For an Infant just beginning to interact with the surrounding world, it is imperative that he quickly become proficient in his native language. While developing a vocabulary and the ability to communicate using it are obviously important steps in the process, an infant must first be able to learn from the various streams of audible communication around him. To that end, during the course of the first few months of development, an infant will absorb the rhythmic patterns and sequences of sounds that characterise his language, and will begin to differentiate between the meanings of various pitch and stress changes.
However, it is important to recognise that such learning does not take place in a vacuum. Infants must confront these language acquisition challenges in an environment where, quite frequently, several streams of communication or noise are occurring simultaneously. In other words, infants must not only learn how to segment individual speech streams into their component words, but they must also be able to distinguish between concurrent streams of sound.
Consider, for example, an infant being spoken to by his mother. Before he can learn from the nuances of his mother’s speech, he must first separate from the sounds of the dishwasher, the family dog, the bus outside, and possibly background noise in form of speech, which may be the television or a ravelling sibling.
How then, do infants wade through such a murky conglomeration of audible stimuli?

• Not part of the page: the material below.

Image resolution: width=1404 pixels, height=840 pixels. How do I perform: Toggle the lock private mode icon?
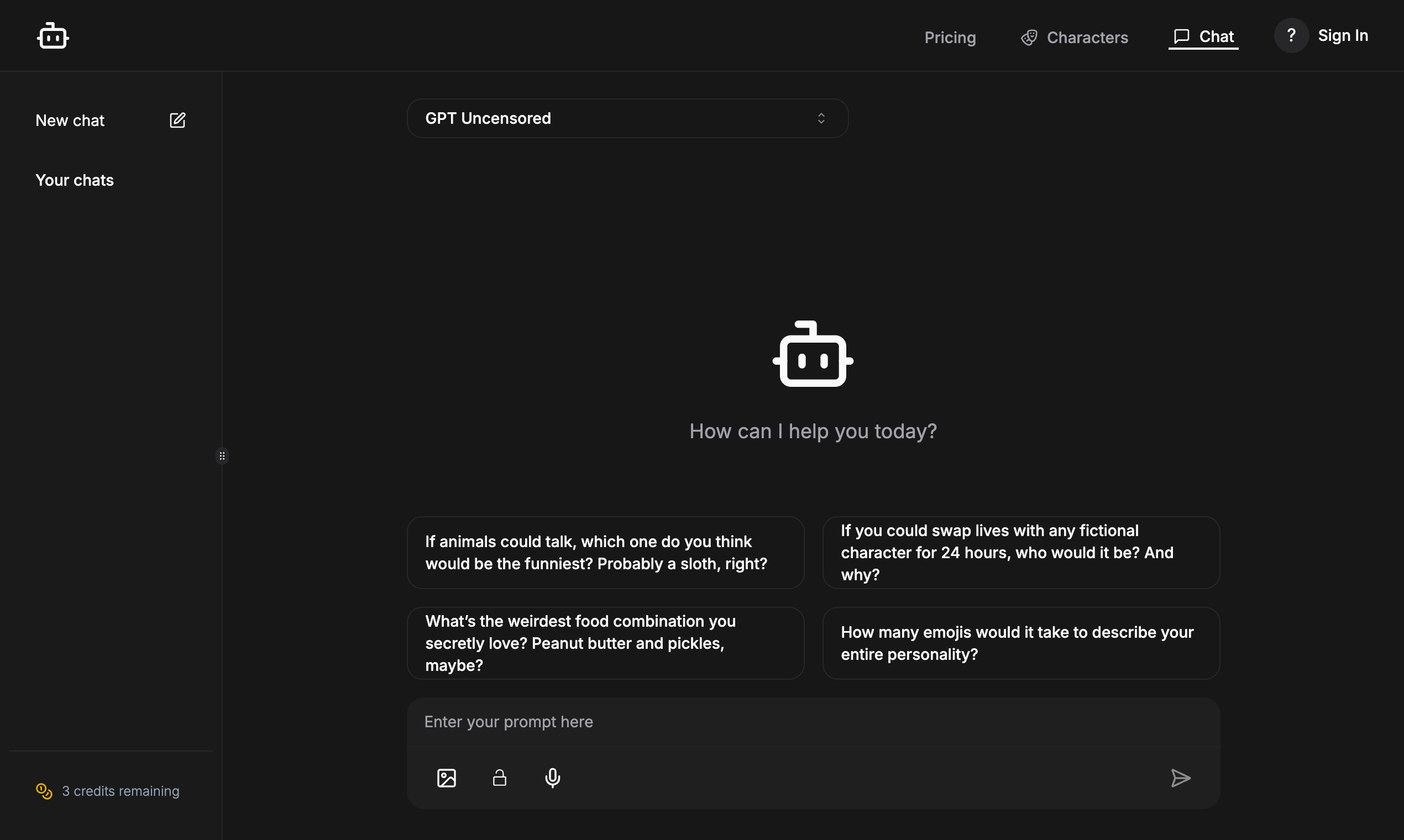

While most infants are capable of separating two different voices despite the presence of additional, competing streams of sound, this capability is predicated upon several specific conditions.
First, infants are better able to learn from a particular speech stream when that voice is louder than any of the competing streams of background speech; when two voices are of equal amplitude, infants typically demonstrate little preference towards one stream or the other. Most likely, equally loud competing loud streams, for the infant, become combined into a single stream that necessarily contains unfamiliar patterns and sounds that can quite easily induce confusion. Secondly, an infant is more likely to attend to a particular voice when it is perceived as more familiar than the other stream. When an infant, for example, is presented with a voice stream spoken by his mother and a background stream delivered by an unfamiliar voice, usually he can easily separate out her voice from the distraction of the background stream. By using these simple yet important cues, an infant can become quite adept at concentrating on a single stream of communication, and therefore, become more capable at learning the invaluable characteristics and rules of his native language. Fascinating isn’t it?
As a Nigerian, we learn our native languages from the home and the society, while in school, English Language is the medium of teaching. So becoming adept in english poses a problem for the average Nigerian. So to finish up, the following points are how to ensure good speech acquisition. Language acquisition is entirely dependent on the infants environment, an infant with constant vocal interaction with his parents would experience accelerated language acquisition and finally, eliminating unfamiliar voices from an infant’s environment would facilitate language acquisition. Fortunately, as an adult, the principles are the same, environment, surrounding self with people who speak the language but with only one exception, READING!!!